Foi num ápice que chegámos a “Somebody”. Uma rapariga junto a mim para um pouco, pensa e vira-se para a amiga: «De repente, pareceu-me Xutos e Pontapés», numa clara alusão às semelhanças entre os acordes iniciais do hit do canadiano e «O Mundo Ao Contrário».
Ninguém fica imune à necessidade de saltar e dançar. Uma arena rendida justifica o porquê de Adams já ter lá gravado um concerto. Não vemos uma única pessoa sentada. No segundo balcão dançava-se o vira, um pouco mais atrás um grupo de amigas fazia uma corrente humana levantando as mãos ao ritmo da música. A ovação ensurdecedora no final do single deu lugar a gritos estridentes depois dos primeiros acordes de “Summer of ‘69” se fazerem ouvir. A letra da música, para os mais distraídos, podia ser lida em diversas tatuagens, num corpo feminino que ocupava o ecrã gigante. Até ao primeiro refrão, Bryan voltou a não cantar, entregando a música ao público que o fazia por ele em plenos pulmões entre saltos. "Arrepiante" seria a palavra certa para descrever o momento.
Tudo às escuras e, em acústico, chegava-nos “When You’re Gone”. «Acendam as luzes. Quero ver-vos, Portugal. Agora, vou tocar-vos uma música muito recente. Se já tiveram oportunidade de a ouvir e a conhecem, façam favor de me acompanhar». Os ecrãs gigantes apagaram-se e o piano teve destaque. Era altura de “Everything I do (I Do It For You)” com direito a uma vénia emocionada, no final, e um agradecimento ao pianista Gary Breit.
«Agora preciso de uma mulher selvagem. Alguém que consiga dançar. Há aqui alguém? Estou à procura de uma dançarina. Deixem-se de levantar os braços, vocês têm é de me mostrar alguns passos de dança. Está tanta gente aqui, nem consigo escolher. Tu, ali ao fundo, tu consegues dançar», Bryan tentava explicar para onde o holofote devia estar focado, no meio do público. Depois de inúmeras tentativas falhadas, de mais acima ou mais abaixo, o cantor explodiu, em tom jocoso, perguntando: «Tu falas inglês ou não?», assim mesmo, em português, a um dos responsáveis pelas luzes. «Oh, meu Deus, isto é impossível». Quando a rapariga do top branco que escolhera ficou, finalmente, banhada pela luz do holofote, Bryan arrancou com “If Ya Wanna Be Bad Ya Gotta Be Good”. Sempre acompanhado pela imagem da portuguesa a dançar, a audiência ia ao rubro. Quando a música cessou, Bryan agraceu a «Juliana? Ah, Joana. Vieste ao concerto sozinha? Sim. Não há por aí nenhum homem solteiro? O quê? És casada, mas ele não está aqui? Está a fazer o quê? A lavar a roupa, a cozinhar? É português? É. Joga futebol? Claro que sim».
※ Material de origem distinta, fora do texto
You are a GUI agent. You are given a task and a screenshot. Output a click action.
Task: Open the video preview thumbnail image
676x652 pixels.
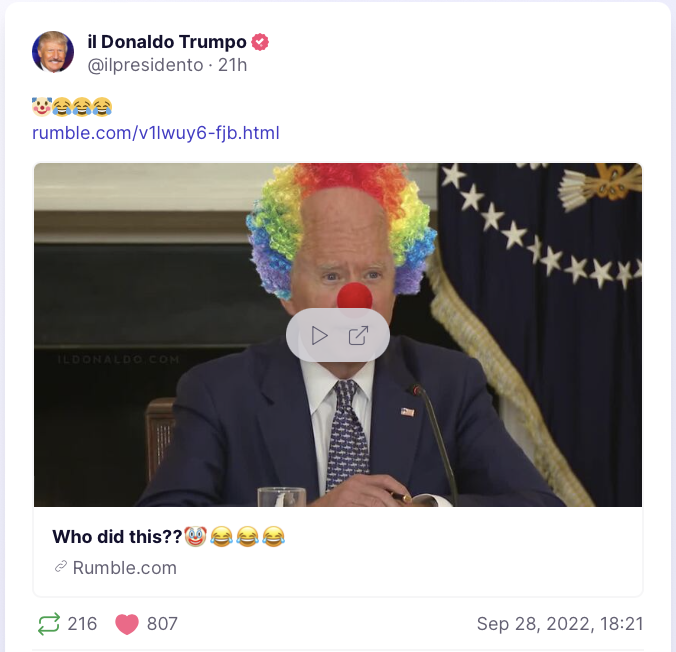[x=338, y=335]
Risos e mais risos, anteciparam-se à realização de mais um desejo dos fãs. «Já vi vários cartazes a pedirem-me que tocasse esta música, por isso aqui vai». “Here I Am”, integrate da banda sonora de“Spirit”, foi nova dedicatória ao público.
«Ah, também compus esta», disse apresentando “I’ll Be Always Right Here”, a música dedilhada que dividiu, em formato acústico, com Keith Scott. “Have You Ever Really Loved A Woman?” deu espaço para os casais abraçados fazerem serenatas e se abanarem ao som da música mais latina do canadiano. «Boa noite», disse, em tom de brincadeira.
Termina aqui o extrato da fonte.